There are many ways of building on reputation and distinctiveness. A trademark serves as a recognizable sign used by a company to distinguish its goods or services from others in the market [85,86]. It can be made up of various elements like words, symbols, colors, and more. The main purpose is to indicate the source of origin and prevent confusion with similar offerings from competitors. Registering a trademark provides legal exclusivity, allowing the owner to prevent unauthorized usage of identical or similar marks. Currently, several researchers have examined the issues of IPR protection through trademarks in various national and international legislation contexts (e.g., [87,88,89,90]).
Collective marks and certification marks can be used by associations to identify products from their members (e.g., [91]). These marks distinguish goods or services within a group and do not require individual certification. On the other hand, certification marks ensure that products meet specific standards, such as geographical origin or quality. Both types of marks aid indigenous communities in promoting their crafts, maintaining authenticity, and supporting fair economic returns.
Geographical indications (GIs) can be used on products that possess qualities or characteristics essentially linked to a specific geographic area.
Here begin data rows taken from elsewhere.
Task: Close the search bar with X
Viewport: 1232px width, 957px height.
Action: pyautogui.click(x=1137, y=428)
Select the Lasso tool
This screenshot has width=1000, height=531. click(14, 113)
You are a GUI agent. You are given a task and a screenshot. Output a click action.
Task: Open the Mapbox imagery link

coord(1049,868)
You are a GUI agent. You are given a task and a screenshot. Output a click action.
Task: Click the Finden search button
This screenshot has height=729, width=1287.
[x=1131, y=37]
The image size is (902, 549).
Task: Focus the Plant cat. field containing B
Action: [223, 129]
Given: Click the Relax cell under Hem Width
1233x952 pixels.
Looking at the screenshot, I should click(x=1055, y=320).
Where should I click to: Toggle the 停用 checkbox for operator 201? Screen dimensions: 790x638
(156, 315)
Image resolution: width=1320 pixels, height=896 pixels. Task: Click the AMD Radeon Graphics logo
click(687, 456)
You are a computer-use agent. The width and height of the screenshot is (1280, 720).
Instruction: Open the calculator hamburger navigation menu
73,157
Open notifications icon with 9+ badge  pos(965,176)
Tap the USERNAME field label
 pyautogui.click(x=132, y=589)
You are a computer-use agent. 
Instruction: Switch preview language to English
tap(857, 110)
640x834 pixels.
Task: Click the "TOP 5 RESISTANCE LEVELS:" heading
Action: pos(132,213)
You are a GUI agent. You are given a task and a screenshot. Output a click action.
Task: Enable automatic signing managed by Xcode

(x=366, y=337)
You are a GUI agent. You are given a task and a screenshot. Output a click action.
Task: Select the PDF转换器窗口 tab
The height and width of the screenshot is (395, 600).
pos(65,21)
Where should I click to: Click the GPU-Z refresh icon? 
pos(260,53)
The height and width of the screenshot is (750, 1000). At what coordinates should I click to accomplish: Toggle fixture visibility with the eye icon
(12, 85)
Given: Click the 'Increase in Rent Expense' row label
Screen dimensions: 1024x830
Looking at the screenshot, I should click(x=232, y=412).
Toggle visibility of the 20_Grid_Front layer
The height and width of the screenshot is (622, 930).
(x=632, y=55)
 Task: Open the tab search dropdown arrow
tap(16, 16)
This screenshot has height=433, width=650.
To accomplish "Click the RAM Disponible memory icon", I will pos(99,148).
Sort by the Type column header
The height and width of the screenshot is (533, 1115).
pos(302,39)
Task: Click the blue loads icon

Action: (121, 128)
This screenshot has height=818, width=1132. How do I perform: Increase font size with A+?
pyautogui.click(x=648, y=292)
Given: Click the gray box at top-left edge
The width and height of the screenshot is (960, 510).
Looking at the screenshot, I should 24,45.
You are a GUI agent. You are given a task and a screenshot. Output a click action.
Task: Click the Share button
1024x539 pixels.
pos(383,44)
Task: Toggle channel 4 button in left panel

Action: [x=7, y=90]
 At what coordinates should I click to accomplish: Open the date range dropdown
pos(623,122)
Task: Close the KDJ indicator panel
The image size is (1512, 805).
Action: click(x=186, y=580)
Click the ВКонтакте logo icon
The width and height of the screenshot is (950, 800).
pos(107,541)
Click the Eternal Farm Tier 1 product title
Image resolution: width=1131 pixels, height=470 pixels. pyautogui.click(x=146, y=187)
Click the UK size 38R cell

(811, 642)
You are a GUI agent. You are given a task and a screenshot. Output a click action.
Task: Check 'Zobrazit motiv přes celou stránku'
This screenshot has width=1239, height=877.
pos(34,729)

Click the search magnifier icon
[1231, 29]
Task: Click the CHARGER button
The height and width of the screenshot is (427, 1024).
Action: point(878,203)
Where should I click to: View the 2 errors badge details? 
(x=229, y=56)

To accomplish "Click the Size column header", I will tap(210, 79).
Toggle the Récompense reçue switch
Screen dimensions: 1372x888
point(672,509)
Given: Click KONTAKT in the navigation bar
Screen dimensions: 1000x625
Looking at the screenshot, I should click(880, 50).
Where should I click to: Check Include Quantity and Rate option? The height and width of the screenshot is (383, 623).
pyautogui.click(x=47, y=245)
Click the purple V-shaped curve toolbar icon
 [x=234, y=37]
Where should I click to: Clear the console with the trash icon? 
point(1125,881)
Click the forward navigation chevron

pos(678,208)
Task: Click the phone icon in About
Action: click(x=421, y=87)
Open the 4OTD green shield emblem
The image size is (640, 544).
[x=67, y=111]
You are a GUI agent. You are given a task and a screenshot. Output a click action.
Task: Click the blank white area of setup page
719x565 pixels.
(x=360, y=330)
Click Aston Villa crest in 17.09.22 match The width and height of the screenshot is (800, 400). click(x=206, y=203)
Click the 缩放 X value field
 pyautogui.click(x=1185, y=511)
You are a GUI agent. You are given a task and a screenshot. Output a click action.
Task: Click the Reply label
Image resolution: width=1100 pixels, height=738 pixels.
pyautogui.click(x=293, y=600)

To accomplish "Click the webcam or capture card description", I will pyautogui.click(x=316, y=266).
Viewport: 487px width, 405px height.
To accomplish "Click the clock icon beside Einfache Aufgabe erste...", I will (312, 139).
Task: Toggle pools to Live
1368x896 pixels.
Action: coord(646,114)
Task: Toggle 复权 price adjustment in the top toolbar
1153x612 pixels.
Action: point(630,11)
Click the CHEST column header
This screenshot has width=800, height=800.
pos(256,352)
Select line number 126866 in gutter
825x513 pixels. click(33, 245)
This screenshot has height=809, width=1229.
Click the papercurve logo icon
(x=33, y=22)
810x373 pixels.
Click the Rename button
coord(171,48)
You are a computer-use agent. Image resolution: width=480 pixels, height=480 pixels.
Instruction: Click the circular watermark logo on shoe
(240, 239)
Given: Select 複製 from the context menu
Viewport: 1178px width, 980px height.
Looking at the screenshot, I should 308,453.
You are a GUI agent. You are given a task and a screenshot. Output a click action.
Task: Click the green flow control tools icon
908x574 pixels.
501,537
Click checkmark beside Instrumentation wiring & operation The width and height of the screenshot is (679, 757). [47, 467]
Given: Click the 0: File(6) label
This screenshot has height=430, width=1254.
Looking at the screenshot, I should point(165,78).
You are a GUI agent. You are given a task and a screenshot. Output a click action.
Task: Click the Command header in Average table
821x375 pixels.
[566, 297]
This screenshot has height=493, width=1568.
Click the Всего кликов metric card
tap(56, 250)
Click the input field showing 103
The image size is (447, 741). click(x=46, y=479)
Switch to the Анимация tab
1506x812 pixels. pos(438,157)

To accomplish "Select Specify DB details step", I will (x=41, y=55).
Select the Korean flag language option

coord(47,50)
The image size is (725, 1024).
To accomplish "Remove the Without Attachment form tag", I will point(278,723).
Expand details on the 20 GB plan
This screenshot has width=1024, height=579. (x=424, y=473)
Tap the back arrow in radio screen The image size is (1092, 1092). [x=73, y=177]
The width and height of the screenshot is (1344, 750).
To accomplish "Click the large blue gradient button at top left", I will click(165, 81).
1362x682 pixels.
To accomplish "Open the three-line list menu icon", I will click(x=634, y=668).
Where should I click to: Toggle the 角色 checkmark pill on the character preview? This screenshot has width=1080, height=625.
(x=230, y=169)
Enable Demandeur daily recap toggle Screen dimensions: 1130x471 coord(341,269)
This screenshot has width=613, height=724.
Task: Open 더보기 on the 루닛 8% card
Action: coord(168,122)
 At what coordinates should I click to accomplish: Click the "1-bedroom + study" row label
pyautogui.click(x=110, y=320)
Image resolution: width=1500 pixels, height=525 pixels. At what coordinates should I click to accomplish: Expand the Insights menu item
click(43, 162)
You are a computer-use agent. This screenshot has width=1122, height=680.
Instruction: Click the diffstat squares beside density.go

These GIs are significant for products resulting from traditional practices and knowledge passed down through generations [92]. They safeguard the reputation of products, prevent misleading practices, and contribute to maintaining niche markets associated with certain regions. In the EU, legal protection of geographic indications for agricultural products and foodstuffs was established in 1992 [93]. In 2022, the Commission adopted a proposal to offer protection to products such as Murano glass, Donegal tweed, Limoges porcelain, Solingen cutlery, and Boleslawiec pottery [94] to enable producers to protect craft and industrial products and their traditional know-how.
Unfair competition laws are designed to prevent dishonest practices in the market. These laws can be utilized to combat false claims regarding authenticity, origin, or other misleading information. For instance, they can address situations where products falsely claim to be indigenous or authentic, allowing legitimate producers to take action against such misleading practices and protect their genuine offerings’ reputation.

5.2. Appearance

Copyright law safeguards creative works, providing automatic protection upon creation [95]. Copyright owners have exclusive economic rights, benefiting financially for a fixed period, often the author’s life plus 50 years. These rights prevent unauthorized reproduction and adaptation. Additionally, moral rights encompass authorship claims and protection against modifications that harm reputation. Crafts like enamel works, jewelry, sculptures, and more can be protected if original and artistically valuable (e.g., [96,97]).
Design protection pertains to the aesthetic appearance of a product, including shapes, patterns, and colors. Registration is required in many countries, with criteria like novelty, originality, and individual character. Protection typically spans around 25 years. Design owners can prevent similar product production, sales, or distribution. Designs purely driven by technical aspects might not be protected. Some countries may exclude crafts from design protection, focusing on industrially produced items.

5.3. Know-How

Patents safeguard novel inventions with inventive steps that can be industrially applied. The patent holder gains the right to prevent commercial use of the invention for a set duration, often around 20 years (e.g., [98,99,100,101]). Patents indirectly protect crafts by covering tools or processes involved in their creation. New functional elements such as tools and machinery can be patented.
Trade secrets comprise confidential information offering a competitive advantage. They can relate to product composition, manufacturing methods, or specialized know-how [102,103]. Keeping this information hidden maintains its value and prevents competitors from using it. To qualify, the information must be confidential, valuable due to its secrecy, and steps must be taken to maintain its confidentiality. Unlike patents, trade secrets are automatically protected as long as they remain confidential. Practitioners with trade secrets can prevent unauthorized acquisition, disclosure, or use of the information.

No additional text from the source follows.